> _KUTIPAN HALAMAN_
• • •
Halsel | Malut | Lapan6Online : Sebelumnya, Ketua Lembaga Bantuan Hukum “Justice Indonesia” Cabang Halmahera Selatan, Ongky Nyong, SS. SH menegaskan, bahwa terkait dengan sejumlah TKA China yang datang ditengah Pandemik Covid 19 di Desa Kawasi, Kecamatan Obi, Kabupaten Halmahera Selatan yang saat ini menjadi pemicu Konflik adalah bentuk pelanggaran Hukum yang tidak bisa dibiarkan.
“Kenapa tidak? Kita tau bersama bahawa sejak tanggal 2 April 2020 secara resmi diberlakukan Peraturan Menkumham Nomor 11 Tahun 2020 Tentang Larangan Masuk dan Keluarnya TKA di Indonesia dan yang lebih ditegaskan lagi pada Pasal 8 Ayat (1) dan (2) Bahwa Sejak diberlakukan peraturan ini maka Permenkumhan nomor 7 tahun 2020 dan Permenkumham Nomor 8 Tahun 2020 tentang pemberian visa dan ijin dinyatakan tidak berlaku.” ujar Ongky Nyong kepada redaksi Lapan6online beberapa waktu lalu.
• • •
> _DATA YANG DISEDIAKAN_
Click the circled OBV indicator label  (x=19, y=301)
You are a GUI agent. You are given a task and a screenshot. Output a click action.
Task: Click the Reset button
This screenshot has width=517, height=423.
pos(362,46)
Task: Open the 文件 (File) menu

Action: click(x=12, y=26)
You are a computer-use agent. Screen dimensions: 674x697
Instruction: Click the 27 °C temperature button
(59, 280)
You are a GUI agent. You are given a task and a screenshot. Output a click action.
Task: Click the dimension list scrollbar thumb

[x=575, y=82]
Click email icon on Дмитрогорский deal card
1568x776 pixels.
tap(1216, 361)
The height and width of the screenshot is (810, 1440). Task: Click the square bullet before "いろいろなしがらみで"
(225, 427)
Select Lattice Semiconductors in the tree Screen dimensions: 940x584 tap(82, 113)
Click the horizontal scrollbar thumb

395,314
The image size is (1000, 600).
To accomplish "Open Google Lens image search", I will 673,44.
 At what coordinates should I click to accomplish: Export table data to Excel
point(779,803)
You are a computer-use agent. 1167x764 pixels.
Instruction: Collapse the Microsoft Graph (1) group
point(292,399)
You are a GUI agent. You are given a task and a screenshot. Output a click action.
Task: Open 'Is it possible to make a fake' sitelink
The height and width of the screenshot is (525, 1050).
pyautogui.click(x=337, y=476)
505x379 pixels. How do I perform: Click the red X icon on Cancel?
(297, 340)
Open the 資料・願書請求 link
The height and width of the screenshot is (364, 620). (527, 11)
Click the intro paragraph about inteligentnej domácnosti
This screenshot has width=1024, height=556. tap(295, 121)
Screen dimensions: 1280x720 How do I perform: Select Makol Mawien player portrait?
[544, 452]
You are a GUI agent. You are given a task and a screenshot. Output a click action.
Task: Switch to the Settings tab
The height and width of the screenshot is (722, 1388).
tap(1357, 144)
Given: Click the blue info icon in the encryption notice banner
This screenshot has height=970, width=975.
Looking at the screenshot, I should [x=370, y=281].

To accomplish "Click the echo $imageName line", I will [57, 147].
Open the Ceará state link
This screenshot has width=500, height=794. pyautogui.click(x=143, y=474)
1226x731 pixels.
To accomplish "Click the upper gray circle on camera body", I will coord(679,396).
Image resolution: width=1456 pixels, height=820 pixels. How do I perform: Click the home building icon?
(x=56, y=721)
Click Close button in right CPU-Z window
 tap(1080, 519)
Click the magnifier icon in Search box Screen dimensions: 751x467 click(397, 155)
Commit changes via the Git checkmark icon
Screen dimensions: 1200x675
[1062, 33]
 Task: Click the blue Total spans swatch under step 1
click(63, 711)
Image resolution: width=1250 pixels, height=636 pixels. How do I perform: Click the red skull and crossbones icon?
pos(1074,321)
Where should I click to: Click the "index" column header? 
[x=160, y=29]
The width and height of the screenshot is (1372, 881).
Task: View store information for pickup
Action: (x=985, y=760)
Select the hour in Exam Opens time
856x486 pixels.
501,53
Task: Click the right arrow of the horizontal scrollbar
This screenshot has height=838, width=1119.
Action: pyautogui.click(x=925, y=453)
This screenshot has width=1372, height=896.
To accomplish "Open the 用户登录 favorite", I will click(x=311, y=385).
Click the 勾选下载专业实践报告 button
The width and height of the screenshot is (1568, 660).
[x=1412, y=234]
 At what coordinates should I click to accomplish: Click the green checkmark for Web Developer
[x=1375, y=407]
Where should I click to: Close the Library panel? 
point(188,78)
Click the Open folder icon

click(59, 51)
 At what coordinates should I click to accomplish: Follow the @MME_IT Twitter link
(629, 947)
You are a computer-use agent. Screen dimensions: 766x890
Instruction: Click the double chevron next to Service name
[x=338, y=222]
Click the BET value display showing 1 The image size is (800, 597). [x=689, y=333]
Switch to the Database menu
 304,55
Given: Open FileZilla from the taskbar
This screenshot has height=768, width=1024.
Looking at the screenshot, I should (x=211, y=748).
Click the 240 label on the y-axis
• • •
> _TUGAS YANG DIBERIKAN A_
Menurut teks tentang kedatangan TKA China di Desa Kawasi, sejak tanggal berapa Peraturan Menkumham Nomor 11 Tahun 2020 resmi diberlakukan?
> _TUGAS YANG DIBERIKAN B_
Tolong sambung teks tentang kedatangan TKA China di Desa Kawasi dari titik berhentinya.

> _RUANG JAWABAN A_
Sejak tanggal 2 April 2020.

> _RUANG JAWABAN B_
Dia menegaskan, adanya tontonan Kedatangan TKA saat ini di Kawasi membuat tenaga kerja lokal bahkan Masyarakat Desa Kawasi menjadi Resah.
“Kami dari Lembaga Bantuan Hukum Justice Indonesia Hal-Sel mengecam keras. Kami minta kepada pemerintah khususnya lembaga yang berwenang agar menindak tegas TKA tersebut,“ pinta Ongky.
PB HMI Angkat Suara
Kecaman datangnya TKA China itu tak cuma datang dari LBH Justice semata, tetapi kecaman juga datang dari Pengurus Besar Himpunan Mahasiswa Islam (PB HMI).
Bahkan mereka menuntut Gubernur Maluku Utara dan Kapolda untuk bertanggung jawab atas lolosnya Tenaga Kerja Asing (TKA) asal China yang masuk ke Halmahera Selatan di tengah pandemi Covid-19.
Wakil Sekretaris Jenderal PB HMI, Riyanda Barmawi menilai, lolosnya 46 TKA asal China dengan menggunakan kapal pribadi tersebut merupakan permainan elit dan pemodal. Sebab, kata Riyanda seluruh TKA yang lolos masuk ke Halmahera Selatan tersebut merupakan tenaga ahli yang khusus didatangakan oleh perusahaan untuk menyelesaikan proses konstruksi smelter di PT HPAL.
“Jadi kita berkesimpulan bahwa ini kebijakan sepihak Perusahan tanpa memperhatikan kondisi Negara yang sedang dihantui pandemi Covid-19,” kata Riyanda dalam rilis seperti dikutip Lapan6online dari situs TeropongSenayan.com, Minggu (19/4/2020).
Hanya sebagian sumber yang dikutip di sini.